Systems biology modeling:

• Flux balance analysis incorporating PFA4-mediated reactions to predict impacts on lipid metabolism

• Genome-scale metabolic models of Y. lipolytica that integrate palmitoylation with broader cellular processes

• Network analysis to identify key nodes where PFA4 activity influences multiple pathways

• Multi-omics data integration to contextualize PFA4 function within the cell's metabolic landscape

Machine learning approaches:

• Development of algorithms to predict PFA4 substrates based on protein sequence and structural features

• Pattern recognition in palmitoylation sites to refine understanding of substrate specificity

• Use of deep learning to identify patterns in experimental data that correlate PFA4 activity with phenotypic outcomes

• Design of optimized PFA4 variants with enhanced activity or altered specificity

In silico evolution and design:

• Computational design of PFA4 variants with improved stability in heterologous expression systems

• Prediction of mutations that could enhance activity under specific conditions (e.g., low pH)

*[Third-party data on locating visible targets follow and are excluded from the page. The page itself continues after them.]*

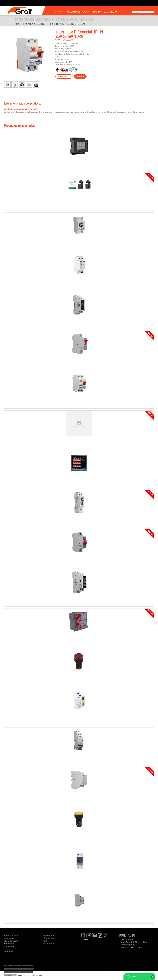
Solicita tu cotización (11, 935)
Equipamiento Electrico (34, 24)
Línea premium (9, 951)
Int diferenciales (56, 24)
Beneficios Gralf (9, 946)
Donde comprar (9, 938)
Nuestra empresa (48, 935)
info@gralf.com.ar (131, 945)
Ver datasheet (64, 76)
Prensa (45, 941)
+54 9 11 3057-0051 (135, 947)
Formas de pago (9, 943)
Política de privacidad (11, 941)
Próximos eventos (48, 938)
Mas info (80, 76)
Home (18, 24)
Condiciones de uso (49, 943)
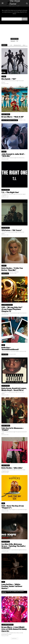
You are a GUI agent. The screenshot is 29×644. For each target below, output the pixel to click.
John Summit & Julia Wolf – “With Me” (13, 155)
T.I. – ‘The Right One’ (10, 192)
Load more (14, 638)
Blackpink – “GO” (14, 41)
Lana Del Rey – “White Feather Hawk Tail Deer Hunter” (12, 586)
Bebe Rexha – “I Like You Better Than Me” (12, 269)
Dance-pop (5, 274)
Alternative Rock (17, 45)
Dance (4, 152)
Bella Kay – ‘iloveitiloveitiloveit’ (10, 348)
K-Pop (4, 76)
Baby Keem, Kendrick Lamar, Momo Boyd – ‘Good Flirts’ (14, 389)
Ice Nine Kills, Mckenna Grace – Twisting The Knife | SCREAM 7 (14, 546)
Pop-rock (5, 354)
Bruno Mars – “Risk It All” (12, 117)
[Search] (24, 19)
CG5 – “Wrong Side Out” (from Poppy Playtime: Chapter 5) (12, 309)
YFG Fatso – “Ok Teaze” (12, 230)
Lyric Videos (6, 466)
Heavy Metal (6, 542)
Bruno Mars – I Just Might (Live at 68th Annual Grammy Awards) (14, 629)
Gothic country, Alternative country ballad (13, 592)
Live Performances (8, 625)
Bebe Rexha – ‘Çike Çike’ (12, 468)
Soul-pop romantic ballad (10, 120)
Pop (3, 345)
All (11, 45)
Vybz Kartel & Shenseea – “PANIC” (12, 429)
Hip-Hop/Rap (6, 190)
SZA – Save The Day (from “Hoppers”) (12, 507)
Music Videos (6, 114)
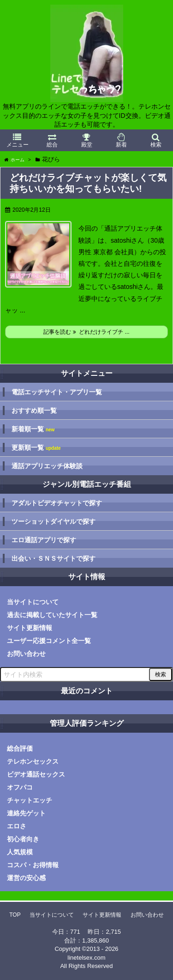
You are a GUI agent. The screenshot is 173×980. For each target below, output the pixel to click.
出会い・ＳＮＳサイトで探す (54, 558)
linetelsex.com (86, 957)
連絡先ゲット (26, 813)
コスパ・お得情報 (33, 865)
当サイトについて (33, 602)
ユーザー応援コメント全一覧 (49, 641)
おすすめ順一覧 (34, 410)
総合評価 (20, 748)
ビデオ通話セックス (36, 774)
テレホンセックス (33, 761)
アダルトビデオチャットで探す (57, 503)
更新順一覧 (36, 447)
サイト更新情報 (30, 628)
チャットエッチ (30, 800)
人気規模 (20, 852)
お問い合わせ (26, 654)
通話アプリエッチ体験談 (47, 466)
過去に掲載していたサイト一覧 (52, 615)
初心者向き (23, 839)
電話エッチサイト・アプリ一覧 (57, 392)
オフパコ (20, 787)
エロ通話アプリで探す (44, 540)
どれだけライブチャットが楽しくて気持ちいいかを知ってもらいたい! (88, 183)
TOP (15, 915)
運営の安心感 (26, 878)
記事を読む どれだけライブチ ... (86, 332)
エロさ (17, 826)
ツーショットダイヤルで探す (54, 521)
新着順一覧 (33, 429)
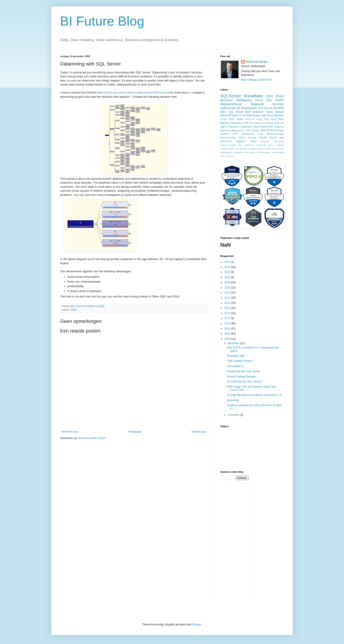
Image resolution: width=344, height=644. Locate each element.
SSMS (240, 119)
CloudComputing (228, 145)
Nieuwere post (70, 432)
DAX (261, 108)
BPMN (270, 130)
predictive (230, 156)
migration (241, 141)
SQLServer (231, 96)
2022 (228, 272)
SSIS (269, 96)
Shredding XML (236, 356)
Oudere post (199, 432)
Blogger (197, 624)
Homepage (135, 432)
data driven (270, 119)
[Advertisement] (273, 536)
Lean (260, 134)
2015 (228, 308)
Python (242, 138)
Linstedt (247, 116)
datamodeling (260, 126)
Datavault (257, 104)
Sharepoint (234, 126)
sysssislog (233, 400)
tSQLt (254, 141)
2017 (228, 298)
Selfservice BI (230, 108)
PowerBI (238, 152)
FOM (245, 123)
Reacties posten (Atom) (92, 438)
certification (246, 126)
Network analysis (248, 148)
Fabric (269, 112)
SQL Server (236, 112)
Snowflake (254, 96)
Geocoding (255, 123)
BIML (281, 119)
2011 (228, 328)
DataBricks (261, 145)
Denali (268, 108)
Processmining (228, 138)
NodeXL (260, 148)
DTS (235, 134)
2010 (228, 334)
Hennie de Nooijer (257, 62)
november (234, 415)
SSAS (73, 310)
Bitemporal (279, 141)
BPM (263, 130)
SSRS (280, 100)
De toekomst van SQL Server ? (245, 382)
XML (222, 156)
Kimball (280, 112)
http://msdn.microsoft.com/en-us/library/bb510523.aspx (133, 92)
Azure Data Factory (249, 130)
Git (263, 123)
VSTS (248, 119)
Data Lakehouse (246, 145)
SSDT (232, 119)
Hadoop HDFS (227, 148)
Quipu (256, 116)
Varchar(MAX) (235, 366)
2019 (228, 288)
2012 (228, 323)
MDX (223, 112)
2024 (228, 262)
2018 (228, 292)
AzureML (265, 141)
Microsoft (226, 116)
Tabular (273, 138)
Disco (271, 145)
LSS (237, 148)
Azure (259, 100)
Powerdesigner (264, 152)
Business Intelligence (236, 100)
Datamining (236, 123)
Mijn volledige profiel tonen (257, 80)
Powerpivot (249, 108)
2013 (228, 318)
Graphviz (280, 145)
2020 (228, 282)
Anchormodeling (229, 130)
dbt (275, 108)
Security (252, 138)
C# (240, 116)
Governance (248, 134)
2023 (228, 267)
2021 (228, 277)
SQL (269, 100)
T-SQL (259, 119)
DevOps (278, 104)
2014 (228, 313)
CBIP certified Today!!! (240, 361)
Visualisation (278, 152)
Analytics (279, 126)
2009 (228, 339)
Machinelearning (275, 134)
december (234, 343)
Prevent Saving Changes (241, 376)
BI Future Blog (102, 21)
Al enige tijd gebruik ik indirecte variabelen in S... (255, 395)
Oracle (268, 148)
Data (235, 116)
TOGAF (263, 138)
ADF (271, 126)
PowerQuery (249, 152)
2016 (228, 303)
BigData (224, 123)
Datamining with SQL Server (243, 371)
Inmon (224, 119)
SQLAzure (267, 116)
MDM (281, 108)
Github (270, 123)
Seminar (279, 116)
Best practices (254, 112)
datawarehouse (231, 104)
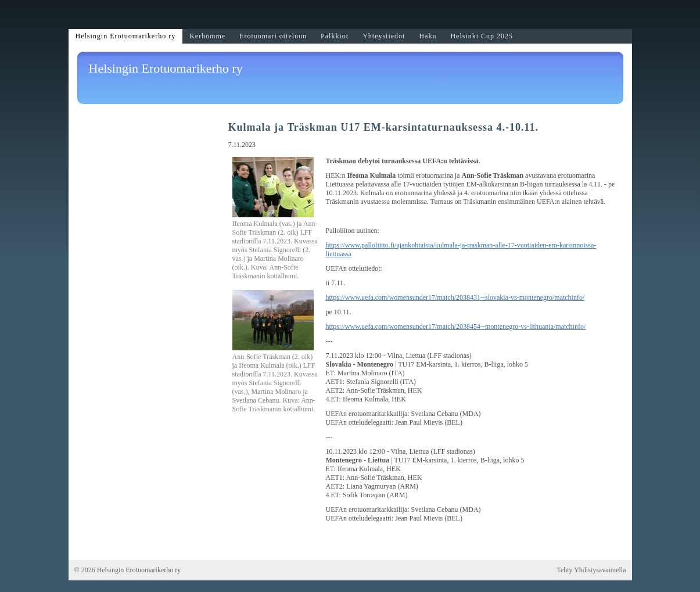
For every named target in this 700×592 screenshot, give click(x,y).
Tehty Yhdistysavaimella (591, 570)
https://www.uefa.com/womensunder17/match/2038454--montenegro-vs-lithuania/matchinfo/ (456, 327)
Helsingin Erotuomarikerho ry (166, 68)
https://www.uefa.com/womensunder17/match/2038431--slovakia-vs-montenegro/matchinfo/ (455, 297)
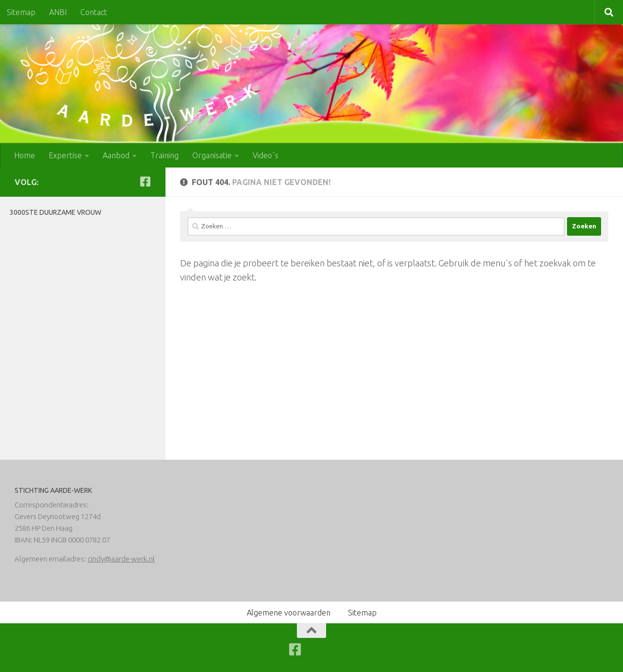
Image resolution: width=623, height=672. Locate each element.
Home (24, 155)
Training (165, 155)
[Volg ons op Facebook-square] (145, 182)
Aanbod (116, 155)
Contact (93, 12)
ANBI (58, 12)
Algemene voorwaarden (289, 613)
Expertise (65, 155)
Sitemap (21, 12)
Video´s (265, 155)
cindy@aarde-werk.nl (121, 559)
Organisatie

• Codon optimization algorithms for expression in various host systems

• Design of synthetic regulatory circuits controlling PFA4 expression in response to environmental triggers

Recent research has benefited from computational approaches in several ways:

• Identification of optimal genomic integration sites (such as YALI0_C05907g) for expressing recombinant proteins in Y. lipolytica

• Design of codon-optimized synthetic genes adapted to expression host preferences

• Prediction of structural features critical for membrane association and catalytic activity

The integration of computational predictions with experimental validation creates a powerful iterative approach for understanding and engineering PFA4 function in both basic research and biotechnological applications.